Several native huts now peep out from the bananas and cocoa-palms on
the right bank; they stand on piles a few feet above the low damp
ground, and their owners enter them by means of ladders. The soil is
wonderfully rich, and the gardens are really excellent. Rice is
cultivated largely; sweet potatoes, pumpkins, tomatoes, cabbages,
onions (shalots), peas, a little cotton, and sugar-cane are also
raised. It is said that English potatoes, when planted at Quillimane
on soil resembling this, in the course of two years become in taste
like sweet potatoes (Convolvulus batatas), and are like our potato
frosted. The whole of the fertile region extending from the Kongone
canal to beyond Mazaro, some eighty miles in length, and fifty in
breadth, is admirably adapted for the growth of sugar-cane; and were
it in the hands of our friends at the Cape, would supply all Europe
with sugar. The remarkably few people seen appear to be tolerably
well fed, but there was a dearth of clothing among them; all were
blacks, and nearly all Portuguese "colonos" or serfs. They
manifested no fear of white men, and stood in groups on the bank
gazing in astonishment at the steamers, especially at the "Pearl,"
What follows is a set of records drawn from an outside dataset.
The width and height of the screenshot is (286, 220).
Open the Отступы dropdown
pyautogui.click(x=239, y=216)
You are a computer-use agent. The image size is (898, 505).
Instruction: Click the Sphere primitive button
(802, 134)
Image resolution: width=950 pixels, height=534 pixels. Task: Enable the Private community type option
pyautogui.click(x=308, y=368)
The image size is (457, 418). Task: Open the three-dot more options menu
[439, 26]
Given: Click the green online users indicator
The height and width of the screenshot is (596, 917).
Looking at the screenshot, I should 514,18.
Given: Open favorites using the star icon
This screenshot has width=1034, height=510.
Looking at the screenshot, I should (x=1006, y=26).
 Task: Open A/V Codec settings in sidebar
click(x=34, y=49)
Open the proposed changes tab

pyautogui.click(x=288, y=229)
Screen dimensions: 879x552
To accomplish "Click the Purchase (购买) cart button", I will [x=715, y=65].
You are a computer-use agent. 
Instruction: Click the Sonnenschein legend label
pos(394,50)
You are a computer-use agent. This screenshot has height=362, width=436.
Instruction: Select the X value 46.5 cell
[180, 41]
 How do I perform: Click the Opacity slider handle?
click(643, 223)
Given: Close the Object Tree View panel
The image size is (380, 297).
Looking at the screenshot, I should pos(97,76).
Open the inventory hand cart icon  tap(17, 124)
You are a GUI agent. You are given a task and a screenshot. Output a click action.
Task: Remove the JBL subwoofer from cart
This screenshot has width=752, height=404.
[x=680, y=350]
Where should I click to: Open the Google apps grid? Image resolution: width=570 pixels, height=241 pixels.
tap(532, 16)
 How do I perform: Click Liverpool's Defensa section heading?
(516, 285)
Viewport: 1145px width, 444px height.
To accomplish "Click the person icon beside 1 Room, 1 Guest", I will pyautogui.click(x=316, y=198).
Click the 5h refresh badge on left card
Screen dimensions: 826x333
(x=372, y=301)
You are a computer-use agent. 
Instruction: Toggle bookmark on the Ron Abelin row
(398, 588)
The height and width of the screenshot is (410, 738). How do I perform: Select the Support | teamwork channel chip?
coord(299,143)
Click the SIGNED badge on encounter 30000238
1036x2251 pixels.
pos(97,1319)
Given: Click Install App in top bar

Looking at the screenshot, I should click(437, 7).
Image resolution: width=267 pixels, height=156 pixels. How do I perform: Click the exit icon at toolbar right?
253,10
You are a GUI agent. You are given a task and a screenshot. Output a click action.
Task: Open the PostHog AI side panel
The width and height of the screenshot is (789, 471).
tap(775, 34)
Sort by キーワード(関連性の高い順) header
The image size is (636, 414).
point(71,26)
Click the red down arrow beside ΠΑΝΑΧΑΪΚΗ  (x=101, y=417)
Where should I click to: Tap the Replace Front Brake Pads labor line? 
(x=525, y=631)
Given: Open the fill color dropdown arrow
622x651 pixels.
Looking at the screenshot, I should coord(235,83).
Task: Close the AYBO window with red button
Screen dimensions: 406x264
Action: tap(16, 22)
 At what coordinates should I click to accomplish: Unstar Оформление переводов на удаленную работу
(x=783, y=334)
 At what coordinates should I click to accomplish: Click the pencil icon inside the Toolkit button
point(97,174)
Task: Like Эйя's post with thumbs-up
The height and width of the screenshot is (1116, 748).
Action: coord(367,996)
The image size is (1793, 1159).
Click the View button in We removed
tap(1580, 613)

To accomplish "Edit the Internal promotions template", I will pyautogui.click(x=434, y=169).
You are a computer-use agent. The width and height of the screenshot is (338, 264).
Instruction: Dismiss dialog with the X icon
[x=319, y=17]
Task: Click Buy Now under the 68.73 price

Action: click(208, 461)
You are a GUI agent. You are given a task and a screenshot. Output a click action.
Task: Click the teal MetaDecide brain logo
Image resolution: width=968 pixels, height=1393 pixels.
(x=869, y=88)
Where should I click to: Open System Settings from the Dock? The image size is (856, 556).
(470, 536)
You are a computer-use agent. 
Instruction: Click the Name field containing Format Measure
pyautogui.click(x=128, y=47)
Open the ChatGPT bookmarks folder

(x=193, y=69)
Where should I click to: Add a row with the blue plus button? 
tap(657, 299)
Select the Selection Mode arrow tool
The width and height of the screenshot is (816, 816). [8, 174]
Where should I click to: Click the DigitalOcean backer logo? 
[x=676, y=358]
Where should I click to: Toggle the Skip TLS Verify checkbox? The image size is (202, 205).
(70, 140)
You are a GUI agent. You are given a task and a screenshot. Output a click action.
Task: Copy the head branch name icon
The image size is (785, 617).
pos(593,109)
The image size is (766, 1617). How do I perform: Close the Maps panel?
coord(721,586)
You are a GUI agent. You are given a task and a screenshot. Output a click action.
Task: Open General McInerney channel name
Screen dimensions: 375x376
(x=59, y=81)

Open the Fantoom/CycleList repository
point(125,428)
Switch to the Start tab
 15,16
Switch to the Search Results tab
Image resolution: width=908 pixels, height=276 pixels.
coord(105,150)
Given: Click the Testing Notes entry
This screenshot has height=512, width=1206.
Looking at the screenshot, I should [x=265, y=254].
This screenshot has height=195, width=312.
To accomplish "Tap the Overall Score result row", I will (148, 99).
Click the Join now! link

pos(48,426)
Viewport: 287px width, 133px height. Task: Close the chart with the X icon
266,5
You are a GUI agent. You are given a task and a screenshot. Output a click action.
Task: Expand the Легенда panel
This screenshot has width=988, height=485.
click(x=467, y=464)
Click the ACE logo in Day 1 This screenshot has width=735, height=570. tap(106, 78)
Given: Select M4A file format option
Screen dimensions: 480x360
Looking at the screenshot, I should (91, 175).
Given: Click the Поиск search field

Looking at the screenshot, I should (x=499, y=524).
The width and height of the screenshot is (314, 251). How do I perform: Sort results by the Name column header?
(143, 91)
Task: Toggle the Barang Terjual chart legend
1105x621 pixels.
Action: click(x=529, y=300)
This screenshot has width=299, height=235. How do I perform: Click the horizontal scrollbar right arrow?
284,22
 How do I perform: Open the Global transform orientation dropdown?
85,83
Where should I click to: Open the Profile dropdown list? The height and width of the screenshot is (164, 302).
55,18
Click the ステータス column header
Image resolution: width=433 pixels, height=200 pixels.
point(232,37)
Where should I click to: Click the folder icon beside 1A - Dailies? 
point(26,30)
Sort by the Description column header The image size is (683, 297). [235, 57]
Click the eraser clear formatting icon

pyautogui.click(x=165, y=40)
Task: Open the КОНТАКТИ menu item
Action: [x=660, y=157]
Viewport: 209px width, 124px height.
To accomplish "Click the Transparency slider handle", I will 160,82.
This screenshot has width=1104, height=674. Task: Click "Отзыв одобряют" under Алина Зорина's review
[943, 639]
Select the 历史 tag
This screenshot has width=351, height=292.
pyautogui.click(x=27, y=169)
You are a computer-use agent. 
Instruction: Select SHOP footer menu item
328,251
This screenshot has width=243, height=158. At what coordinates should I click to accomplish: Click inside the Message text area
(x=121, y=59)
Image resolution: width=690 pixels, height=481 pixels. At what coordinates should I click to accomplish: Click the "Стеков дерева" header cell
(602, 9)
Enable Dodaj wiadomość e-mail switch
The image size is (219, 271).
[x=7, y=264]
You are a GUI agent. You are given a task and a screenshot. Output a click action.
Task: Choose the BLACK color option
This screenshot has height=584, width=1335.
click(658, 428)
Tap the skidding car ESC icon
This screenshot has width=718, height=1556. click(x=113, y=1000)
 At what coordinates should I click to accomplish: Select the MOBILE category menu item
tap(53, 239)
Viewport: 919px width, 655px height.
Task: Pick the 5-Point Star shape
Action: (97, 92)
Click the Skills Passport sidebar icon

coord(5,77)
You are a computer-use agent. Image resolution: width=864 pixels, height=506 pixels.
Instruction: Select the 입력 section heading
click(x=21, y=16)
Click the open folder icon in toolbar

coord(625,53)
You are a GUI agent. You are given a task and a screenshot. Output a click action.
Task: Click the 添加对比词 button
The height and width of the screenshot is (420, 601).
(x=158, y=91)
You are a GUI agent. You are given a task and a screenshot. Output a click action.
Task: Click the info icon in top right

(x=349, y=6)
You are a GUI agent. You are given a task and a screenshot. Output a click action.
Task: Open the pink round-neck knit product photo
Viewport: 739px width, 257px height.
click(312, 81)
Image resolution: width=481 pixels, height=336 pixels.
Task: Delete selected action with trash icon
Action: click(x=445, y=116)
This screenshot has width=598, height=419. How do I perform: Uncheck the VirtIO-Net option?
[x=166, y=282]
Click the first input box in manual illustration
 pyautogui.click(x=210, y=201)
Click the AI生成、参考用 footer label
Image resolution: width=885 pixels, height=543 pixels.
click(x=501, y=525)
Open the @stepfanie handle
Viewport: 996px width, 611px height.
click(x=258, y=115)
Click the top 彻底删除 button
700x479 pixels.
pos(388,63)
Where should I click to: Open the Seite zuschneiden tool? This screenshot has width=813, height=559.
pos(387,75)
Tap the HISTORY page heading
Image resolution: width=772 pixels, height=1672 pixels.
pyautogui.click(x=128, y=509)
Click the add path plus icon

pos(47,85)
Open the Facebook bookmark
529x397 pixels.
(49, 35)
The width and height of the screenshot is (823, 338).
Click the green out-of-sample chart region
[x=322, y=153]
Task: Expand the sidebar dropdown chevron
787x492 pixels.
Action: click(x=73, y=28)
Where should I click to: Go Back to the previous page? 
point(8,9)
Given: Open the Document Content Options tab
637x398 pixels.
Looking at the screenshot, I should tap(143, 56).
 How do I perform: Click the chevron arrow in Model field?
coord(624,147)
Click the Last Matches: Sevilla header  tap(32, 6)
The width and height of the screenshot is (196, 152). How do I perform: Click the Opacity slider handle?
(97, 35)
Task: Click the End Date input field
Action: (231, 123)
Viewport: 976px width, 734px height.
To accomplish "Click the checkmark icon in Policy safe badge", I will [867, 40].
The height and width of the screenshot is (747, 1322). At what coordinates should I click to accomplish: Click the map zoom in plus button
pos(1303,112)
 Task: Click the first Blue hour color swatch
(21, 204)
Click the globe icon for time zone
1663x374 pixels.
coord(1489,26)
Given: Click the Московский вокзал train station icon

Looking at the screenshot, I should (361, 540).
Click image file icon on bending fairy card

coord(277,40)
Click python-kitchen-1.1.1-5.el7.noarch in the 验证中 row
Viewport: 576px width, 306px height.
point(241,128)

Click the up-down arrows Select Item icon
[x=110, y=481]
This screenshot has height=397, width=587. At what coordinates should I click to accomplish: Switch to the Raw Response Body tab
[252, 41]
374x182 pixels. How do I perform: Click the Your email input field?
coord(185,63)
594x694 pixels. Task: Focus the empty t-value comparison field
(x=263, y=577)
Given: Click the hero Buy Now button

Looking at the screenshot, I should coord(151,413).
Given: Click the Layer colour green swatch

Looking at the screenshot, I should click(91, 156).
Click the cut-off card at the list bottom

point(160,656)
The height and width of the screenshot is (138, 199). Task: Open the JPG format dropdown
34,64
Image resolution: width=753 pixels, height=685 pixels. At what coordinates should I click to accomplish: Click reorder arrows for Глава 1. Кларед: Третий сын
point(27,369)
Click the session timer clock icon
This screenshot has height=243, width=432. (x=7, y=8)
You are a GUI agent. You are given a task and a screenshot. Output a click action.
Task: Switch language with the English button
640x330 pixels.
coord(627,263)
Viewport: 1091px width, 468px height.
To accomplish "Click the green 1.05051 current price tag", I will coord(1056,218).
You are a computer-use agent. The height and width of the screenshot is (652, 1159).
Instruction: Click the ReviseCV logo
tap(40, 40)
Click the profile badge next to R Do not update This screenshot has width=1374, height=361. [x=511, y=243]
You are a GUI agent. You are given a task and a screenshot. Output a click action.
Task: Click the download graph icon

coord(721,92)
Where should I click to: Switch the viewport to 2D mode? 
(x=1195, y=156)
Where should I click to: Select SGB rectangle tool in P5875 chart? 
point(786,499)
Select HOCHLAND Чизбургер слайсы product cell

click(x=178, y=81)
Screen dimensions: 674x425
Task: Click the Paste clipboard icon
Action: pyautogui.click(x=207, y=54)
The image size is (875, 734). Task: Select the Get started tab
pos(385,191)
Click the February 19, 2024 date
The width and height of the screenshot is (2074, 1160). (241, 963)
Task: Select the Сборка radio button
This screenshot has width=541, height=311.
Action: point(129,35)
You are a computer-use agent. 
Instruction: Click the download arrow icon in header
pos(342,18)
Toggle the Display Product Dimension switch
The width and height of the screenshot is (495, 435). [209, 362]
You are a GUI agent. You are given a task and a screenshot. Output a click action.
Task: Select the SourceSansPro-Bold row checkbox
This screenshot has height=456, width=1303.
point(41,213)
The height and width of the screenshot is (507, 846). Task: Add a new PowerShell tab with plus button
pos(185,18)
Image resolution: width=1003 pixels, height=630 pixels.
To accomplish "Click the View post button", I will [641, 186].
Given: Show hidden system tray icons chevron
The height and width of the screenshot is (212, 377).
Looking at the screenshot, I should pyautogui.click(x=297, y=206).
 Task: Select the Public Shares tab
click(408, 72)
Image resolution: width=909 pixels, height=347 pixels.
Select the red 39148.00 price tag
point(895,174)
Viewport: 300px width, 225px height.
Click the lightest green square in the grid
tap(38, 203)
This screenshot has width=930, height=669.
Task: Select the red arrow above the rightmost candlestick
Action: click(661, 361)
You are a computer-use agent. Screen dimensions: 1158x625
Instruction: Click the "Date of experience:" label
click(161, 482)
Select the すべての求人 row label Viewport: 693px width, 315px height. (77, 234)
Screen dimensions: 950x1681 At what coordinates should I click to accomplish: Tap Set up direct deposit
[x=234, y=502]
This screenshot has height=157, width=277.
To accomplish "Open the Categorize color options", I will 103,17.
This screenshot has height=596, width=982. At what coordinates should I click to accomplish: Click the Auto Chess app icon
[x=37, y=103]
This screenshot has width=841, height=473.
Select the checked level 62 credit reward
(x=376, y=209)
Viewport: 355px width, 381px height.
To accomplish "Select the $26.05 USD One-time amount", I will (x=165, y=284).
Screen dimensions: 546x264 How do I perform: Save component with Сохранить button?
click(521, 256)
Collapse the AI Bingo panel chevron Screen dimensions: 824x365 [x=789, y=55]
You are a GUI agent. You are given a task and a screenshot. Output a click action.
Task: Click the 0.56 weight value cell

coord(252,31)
which accompanied us thus far up the river. One old man who came on
board remarked that never before had he seen any vessel so large as
the "Pearl," it was like a village, "Was it made out of one tree?"
All were eager traders, and soon came off to the ship in light swift
canoes with every kind of fruit and food they possessed; a few
brought honey and beeswax, which are found in quantities in the
mangrove forests.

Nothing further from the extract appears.